Quantcast
Life Of Pi film review - SciFiNow

Life Of Pi film review

Ang Lee’s fantasy adventure Life Of Pi is in cinemas from 20 December 2012

Life Of Pi review

Before telling the story of his life, the adult Pi Patel (Irrfan Khan) sells it as an adventure that will make you “believe in God.” It’s a bold claim, but a fittingly grandiose one, for while it’s hardly going to turn atheists into believers, Life Of Pi is a feat of modern film-making mastery.

Based on Yann Martell’s 2001 novel, it tells how Piscine ‘Pi’ Molitor Patel (Suraj Sharma), a charming Indian boy from Pondicherry, goes from a happy childhood of spiritual discovery and larking about in his parents’ zoo to being shipwrecked for 227 days with only a hungry Bengal tiger named Richard Parker for company.

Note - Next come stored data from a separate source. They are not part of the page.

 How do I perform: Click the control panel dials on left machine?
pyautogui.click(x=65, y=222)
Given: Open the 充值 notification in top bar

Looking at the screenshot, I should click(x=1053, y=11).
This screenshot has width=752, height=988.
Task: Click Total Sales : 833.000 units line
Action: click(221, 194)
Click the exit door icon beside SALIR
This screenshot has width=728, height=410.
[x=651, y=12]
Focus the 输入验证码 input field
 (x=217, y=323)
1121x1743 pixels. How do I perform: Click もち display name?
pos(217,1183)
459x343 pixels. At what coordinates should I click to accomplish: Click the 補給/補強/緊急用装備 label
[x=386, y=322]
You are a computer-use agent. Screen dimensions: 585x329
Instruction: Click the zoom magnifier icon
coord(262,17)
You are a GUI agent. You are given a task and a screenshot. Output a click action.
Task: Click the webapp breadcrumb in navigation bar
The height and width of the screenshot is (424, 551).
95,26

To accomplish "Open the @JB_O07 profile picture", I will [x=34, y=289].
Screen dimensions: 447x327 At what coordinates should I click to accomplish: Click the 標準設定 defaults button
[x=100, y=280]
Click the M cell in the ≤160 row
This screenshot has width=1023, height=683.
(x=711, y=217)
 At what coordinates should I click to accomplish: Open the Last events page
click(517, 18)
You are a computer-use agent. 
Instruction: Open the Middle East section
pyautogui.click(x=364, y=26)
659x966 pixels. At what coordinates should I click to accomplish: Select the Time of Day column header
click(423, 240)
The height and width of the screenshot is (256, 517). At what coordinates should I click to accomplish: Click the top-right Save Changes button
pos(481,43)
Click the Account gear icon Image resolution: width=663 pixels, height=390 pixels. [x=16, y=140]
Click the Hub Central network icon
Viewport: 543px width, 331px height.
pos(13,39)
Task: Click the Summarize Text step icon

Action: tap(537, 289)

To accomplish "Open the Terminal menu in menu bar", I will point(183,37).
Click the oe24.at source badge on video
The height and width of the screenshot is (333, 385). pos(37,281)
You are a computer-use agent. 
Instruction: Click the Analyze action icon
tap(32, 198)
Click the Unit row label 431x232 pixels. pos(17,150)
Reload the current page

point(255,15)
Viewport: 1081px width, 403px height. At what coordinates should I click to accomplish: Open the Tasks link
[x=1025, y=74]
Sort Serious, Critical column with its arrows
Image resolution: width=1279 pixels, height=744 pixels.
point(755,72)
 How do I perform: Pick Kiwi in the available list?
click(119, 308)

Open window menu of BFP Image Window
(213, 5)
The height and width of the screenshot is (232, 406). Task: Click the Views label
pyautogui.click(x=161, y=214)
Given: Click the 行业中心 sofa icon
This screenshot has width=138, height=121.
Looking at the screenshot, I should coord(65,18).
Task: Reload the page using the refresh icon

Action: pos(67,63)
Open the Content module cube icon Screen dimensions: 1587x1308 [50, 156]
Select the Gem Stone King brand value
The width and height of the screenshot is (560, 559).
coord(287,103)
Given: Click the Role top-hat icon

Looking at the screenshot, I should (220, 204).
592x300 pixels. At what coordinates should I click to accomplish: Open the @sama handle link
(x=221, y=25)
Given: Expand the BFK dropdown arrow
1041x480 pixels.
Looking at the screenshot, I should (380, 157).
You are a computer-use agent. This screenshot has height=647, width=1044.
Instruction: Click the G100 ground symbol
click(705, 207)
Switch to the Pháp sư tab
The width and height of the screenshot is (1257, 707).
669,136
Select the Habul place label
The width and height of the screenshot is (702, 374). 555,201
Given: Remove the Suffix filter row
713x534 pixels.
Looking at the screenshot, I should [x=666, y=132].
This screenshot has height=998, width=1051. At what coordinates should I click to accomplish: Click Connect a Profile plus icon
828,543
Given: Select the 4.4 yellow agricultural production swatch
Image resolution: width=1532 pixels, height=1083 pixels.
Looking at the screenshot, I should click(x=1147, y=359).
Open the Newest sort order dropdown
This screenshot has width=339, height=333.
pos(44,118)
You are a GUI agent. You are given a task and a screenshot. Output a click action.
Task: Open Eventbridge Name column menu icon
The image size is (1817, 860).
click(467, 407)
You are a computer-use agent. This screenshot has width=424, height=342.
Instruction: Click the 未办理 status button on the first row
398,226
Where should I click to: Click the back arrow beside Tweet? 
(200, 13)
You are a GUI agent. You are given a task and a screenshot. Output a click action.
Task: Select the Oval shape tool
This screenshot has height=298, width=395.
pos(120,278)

Story-wise, the concept is engrossing enough, with themes of survival and belief that could have so easily veered into preachy sentimentality being scripted with a profound sense of deftness. Yet, as good as it is on its own, the script feels almost secondary to Ang Lee’s directorial vision – a vision that shines forth from every shot, defining the film’s fantastical idealism.

Life Of Pi’s story is one that, above all, is about finding hope among the extremities of desperation – where animal and human know no difference – yet Lee also manages to articulate beauty in emptiness.

From the pivoting set-piece of a storm sinking Pi’s ship (a sequence that, much like the rage of the ocean, engulfs the senses), Lee makes a point of framing his shipwrecked shots like paintings of desolation, with the sea and sky playing as much of a role in the grandeur as a carnivorous island of meerkats or the sudden leap of a whale or Richard the tiger. Even the use of 3D – at its best during the opening titles – is infused with the poetry of nature.

In time, as our hero’s life dwindles, his body and mind ravaged by starvation, the validity of his extraordinary account comes into question. The doubt jars – even if it has been whirring uncomfortably in the back of your mind. Why? Because this wouldn’t be a lie you watched; this would be a lie you lived. Either way, it’s definitely worth watching.